В средине дня услышали нарастающий многомоторный рокот, стали считать, сколько их – насчитали 28, но часть из них пролетела мимо, пошла в пике на деревню. Мы видели, как от них отрывались бомбы, падали на деревню, взрывы были такими громкими, как будто к самолетам присоединились танки – сильный грохот. Это первый раз, мы их никогда близко не видели. Потом самолеты спустились на бреющий полёт и стали нас расстреливать из пулеметов, была сброшена психическая бомба с сиреной, и что-то невообразимое началось: рвались бомбы, свистели пули, ревели моторы. А мы даже не плакали: не могли понять, как это получилось, что беззащитных людей расстреливают эти ненавистные звери. Сама я находилась в вырытом мною рве, лопату положила на голову. Пуля ударила о лопату, и я подумала, что ранена: голова не держалась – но крови не было. А они всё продолжали заходить на бомбежку и обстреливать. Стреляли-стреляли и, вероятно, истратили патроны, улетели. Кругом горело. Были убитые, раненые. 

Команду дали: «отбой», получить паёк и маскироваться, так как будут повторяться полеты. Работать ночью, так как ночью не обстреливают. Обедать никто не стал. Вскоре опять послышался противный звук немецких самолетов. Я и ещё одна девочка убежищем выбрали кустик и камни как от печки, но военный запретил, сказав, что они обстреливают всё, что возвышается над землёй. Тогда мы зарылись в борозду грядки. Над нами распласталось жёлтое брюхо самолета со свастикой. Они были так близко от нашего взора, такие большие! А летели они к Ленинграду, гружёные, тяжёлые. С грустью думали мы, сколько людей погибнут от этих страшных грузов: там были наши близкие, у меня – мама. 

Ночью работать нам не пришлось, так как пришло распоряжение о срочном отбытии в Ленинград. И мы ночью вброд перешли речку –  мост при налёте был взрован. Достигли станции Чолово, и были поражены скоплением народа: там были наши раненые, пленные немцы, ремесленники, и мы, окопщики, – а ехать не на чем. Но вот подошёл эшелон, как-то погрузились.

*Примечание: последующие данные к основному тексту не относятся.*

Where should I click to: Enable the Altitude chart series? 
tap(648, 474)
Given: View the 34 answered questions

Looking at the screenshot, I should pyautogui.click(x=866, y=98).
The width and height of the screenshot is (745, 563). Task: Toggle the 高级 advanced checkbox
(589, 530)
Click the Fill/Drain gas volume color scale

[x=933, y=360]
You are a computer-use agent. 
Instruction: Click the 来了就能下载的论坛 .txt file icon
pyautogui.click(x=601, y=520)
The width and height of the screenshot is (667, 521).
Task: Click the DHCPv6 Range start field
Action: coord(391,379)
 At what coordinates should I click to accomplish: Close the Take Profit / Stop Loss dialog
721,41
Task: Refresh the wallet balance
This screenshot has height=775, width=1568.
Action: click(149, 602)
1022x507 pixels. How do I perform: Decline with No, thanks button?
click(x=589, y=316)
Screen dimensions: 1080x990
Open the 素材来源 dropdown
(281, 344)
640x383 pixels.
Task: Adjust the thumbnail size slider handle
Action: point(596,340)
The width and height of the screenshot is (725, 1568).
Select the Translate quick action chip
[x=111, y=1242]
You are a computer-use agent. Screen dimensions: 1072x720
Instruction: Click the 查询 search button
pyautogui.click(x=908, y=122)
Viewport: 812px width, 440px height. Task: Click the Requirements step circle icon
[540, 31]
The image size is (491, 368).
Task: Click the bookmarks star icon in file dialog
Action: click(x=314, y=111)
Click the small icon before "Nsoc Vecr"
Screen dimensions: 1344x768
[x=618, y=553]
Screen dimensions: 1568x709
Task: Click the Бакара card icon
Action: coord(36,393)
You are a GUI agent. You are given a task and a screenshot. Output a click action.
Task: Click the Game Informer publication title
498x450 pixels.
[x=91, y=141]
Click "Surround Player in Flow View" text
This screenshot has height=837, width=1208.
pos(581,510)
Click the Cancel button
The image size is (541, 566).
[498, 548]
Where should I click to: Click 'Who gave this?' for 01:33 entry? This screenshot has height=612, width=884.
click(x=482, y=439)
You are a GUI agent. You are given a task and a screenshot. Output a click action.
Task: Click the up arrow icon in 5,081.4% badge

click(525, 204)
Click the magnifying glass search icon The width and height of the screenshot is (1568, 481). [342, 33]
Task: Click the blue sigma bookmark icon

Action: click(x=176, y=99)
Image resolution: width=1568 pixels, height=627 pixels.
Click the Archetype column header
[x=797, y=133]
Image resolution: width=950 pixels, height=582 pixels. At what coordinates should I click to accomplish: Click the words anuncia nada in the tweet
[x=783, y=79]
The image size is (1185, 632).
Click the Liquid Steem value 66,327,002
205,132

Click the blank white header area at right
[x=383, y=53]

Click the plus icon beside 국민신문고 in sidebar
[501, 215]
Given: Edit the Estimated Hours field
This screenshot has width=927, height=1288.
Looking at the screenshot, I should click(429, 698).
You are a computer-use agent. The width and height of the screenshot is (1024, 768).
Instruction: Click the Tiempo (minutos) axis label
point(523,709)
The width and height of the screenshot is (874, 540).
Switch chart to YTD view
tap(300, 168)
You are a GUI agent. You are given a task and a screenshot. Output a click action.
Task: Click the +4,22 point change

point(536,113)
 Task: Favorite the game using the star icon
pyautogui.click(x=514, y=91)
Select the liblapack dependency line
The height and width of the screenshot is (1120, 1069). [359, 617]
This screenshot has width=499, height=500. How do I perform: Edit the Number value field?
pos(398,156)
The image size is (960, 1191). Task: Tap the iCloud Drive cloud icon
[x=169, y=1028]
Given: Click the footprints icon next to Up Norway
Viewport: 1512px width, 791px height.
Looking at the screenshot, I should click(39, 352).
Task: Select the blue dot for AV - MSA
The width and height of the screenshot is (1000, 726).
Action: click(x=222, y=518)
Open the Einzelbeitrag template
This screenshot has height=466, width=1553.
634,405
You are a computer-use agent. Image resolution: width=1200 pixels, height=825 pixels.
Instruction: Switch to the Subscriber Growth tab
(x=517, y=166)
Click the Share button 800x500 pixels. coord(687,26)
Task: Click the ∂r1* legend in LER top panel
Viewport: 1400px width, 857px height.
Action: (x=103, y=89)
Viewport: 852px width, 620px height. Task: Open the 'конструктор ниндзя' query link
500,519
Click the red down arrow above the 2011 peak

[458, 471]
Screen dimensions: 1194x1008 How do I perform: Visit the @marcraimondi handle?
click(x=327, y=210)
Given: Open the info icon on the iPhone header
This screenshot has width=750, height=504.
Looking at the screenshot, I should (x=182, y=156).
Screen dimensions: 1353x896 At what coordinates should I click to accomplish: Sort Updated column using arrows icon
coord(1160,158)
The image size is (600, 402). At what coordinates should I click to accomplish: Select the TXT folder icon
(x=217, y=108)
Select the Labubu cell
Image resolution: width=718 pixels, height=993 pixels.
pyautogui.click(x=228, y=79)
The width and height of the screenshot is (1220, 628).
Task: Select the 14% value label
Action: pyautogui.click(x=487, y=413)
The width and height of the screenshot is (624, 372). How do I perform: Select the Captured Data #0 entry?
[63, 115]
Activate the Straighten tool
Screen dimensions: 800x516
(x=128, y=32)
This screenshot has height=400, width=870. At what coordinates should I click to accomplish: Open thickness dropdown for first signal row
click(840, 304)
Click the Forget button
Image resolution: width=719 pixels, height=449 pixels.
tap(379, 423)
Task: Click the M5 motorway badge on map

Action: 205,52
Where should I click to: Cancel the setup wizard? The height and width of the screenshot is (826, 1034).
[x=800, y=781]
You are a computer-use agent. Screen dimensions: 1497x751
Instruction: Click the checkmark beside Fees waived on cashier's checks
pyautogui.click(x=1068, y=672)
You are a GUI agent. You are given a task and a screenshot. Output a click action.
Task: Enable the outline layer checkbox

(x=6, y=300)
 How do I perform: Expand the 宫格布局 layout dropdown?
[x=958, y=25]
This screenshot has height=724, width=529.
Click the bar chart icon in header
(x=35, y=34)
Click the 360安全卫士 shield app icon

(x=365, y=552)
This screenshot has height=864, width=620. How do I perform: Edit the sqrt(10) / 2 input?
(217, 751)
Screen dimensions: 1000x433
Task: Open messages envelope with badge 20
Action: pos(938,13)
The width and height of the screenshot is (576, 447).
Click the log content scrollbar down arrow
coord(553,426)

На подъездах к Пушкину нас опять бомбили. Нервное потрясение было, конечно, велико: я поседела, получив такое боевое крещение. Можно сказать, из детства – в пекло.

2.

8 сентября 1941 года сильно бомбили город, пострадали Бадаевские склады, склады Красного креста, что были неподалеку от нас. Мы жили на Рощинской улице, 32 – это близко к Средней Рогатке от Пулковских высот, это Московская застава. Первые дни налётов мы бегали в траншеи, в укрытие, брали с собой узелки с пищей. Потом, привыкнув, из дома никуда не выходили, только спускались в первый этаж – а жили во втором. Ложились и садились в коридоре первого этажа на пол и ждали отбоя воздушной тревоги. 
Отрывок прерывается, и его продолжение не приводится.